L’ironie n’aura échappé à personne. Malgré les incertitudes actuelles liées au Brexit, le gouvernement britannique a jugé bon de publier un rapport de 338 pages intitulé « Maritime 2 050 », exposant sa vision et ses ambitions à long terme pour le secteur maritime national. Le communiqué officiel fait état d’une « nouvelle stratégie visant à positionner le Royaume-Uni à l’avant-garde des technologies émergentes de façon à en tirer le meilleur parti économique ». S’exprimant lors de son lancement, la secrétaire d’État en charge des affaires maritimes, Nusrat Ghani, a notamment mentionné les 186 000 emplois et la contribution de plus de 14 Md£ du secteur maritime à l’économie nationale, que la stratégie entendait précisément sauvegarder et renforcer. Le rapport présente un panel de propositions à court, moyen et long terme. Il est notamment question d’établir un hub d’innovation dans un port britannique d’ici 2030, de moyens pour limiter les pollutions générées par le secteur et de parfaire la formation des gens de mer. Une autre ambition est d’accentuer « l’avantage concurrentiel que détient le Royaume-Uni dans les services maritimes », notamment dans le droit, la finance, les assurances, la gestion, le courtage.
Sauve-qui-peut
Des ambitions très louables, mais dont la crédibilité est quelque peu sapée alors que de nombreux prestataires de services maritimes basés au Royaume-Uni partent pour s’établir ou installer un bureau à l’étranger – à Bruxelles, Rotterdam, Dublin ou Limassol, par exemple – afin de ne pas perdre précisément les droits associés au « passeport » européen. Julian Clark, responsable mondial du shipping au sein du cabinet d’avocats Hill Dickinson, maintient que le moment est opportun « à bien des égards pour lancer une stratégie » et salue une « réelle volonté de créer une plus grande synergie » entre les différentes composantes du secteur.
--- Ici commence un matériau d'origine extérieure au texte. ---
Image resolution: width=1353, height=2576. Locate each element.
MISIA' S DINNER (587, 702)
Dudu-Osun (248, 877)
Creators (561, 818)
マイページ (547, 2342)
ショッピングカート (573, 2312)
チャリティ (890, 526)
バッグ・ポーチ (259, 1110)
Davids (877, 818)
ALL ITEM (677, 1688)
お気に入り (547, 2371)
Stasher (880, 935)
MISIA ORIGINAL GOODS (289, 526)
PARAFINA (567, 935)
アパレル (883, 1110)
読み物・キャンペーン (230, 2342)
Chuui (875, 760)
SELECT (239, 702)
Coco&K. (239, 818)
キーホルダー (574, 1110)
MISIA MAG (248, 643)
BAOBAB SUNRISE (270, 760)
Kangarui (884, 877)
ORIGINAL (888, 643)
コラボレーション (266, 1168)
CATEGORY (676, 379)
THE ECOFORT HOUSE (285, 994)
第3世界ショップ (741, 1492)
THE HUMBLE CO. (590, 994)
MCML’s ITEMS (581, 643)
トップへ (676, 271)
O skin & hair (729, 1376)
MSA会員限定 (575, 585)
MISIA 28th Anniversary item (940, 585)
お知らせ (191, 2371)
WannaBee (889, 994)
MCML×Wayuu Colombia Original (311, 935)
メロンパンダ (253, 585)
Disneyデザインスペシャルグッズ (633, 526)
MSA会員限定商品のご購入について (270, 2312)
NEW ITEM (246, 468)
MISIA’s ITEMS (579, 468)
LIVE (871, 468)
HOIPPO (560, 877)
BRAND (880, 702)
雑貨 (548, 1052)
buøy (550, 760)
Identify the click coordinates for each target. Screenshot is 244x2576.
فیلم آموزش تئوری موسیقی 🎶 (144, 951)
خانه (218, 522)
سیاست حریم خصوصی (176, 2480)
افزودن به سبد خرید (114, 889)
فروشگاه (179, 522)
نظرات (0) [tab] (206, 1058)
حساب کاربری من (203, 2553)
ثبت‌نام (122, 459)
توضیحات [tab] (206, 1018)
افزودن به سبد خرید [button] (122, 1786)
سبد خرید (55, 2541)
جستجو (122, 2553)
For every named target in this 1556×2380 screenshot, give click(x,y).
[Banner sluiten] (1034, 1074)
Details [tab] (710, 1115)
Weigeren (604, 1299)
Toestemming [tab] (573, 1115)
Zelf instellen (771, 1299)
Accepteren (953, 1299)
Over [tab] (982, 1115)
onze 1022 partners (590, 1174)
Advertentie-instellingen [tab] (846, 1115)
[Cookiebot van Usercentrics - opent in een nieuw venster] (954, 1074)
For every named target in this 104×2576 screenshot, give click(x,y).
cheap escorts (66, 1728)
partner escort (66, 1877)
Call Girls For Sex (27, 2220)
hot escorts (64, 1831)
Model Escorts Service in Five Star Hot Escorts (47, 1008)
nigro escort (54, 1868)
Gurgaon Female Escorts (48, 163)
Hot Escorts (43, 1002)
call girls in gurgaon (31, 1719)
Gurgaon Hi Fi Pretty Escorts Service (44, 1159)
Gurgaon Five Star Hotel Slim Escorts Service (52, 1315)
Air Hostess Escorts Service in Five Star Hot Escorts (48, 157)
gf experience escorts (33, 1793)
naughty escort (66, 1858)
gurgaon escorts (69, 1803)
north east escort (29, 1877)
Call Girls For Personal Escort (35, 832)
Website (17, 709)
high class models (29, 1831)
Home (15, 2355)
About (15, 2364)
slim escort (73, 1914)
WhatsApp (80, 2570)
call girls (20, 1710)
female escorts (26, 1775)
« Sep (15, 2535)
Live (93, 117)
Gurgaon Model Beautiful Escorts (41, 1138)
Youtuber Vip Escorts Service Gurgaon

Et bien qu’un « no deal » représenterait un « défi important », admet-il, « il est important que l’industrie se prépare à le relever et la stratégie 2050 doit démontrer son innocuité sur une composante-clé de notre économie dont dépend notre statut commercial international ». Après tout, le transport maritime est par essence international et les technologies sont susceptibles de modifier profondément les équilibres, soulignent d’autres décideurs du secteur à Londres.
Une vision à long terme n’est-elle pas en effet la (seule) voie à suivre et précisément ce dont le Royaume-Uni a besoin, alors que la prochaine étape, quelle que soit sa direction, semble incertaine et pavée d’embûches.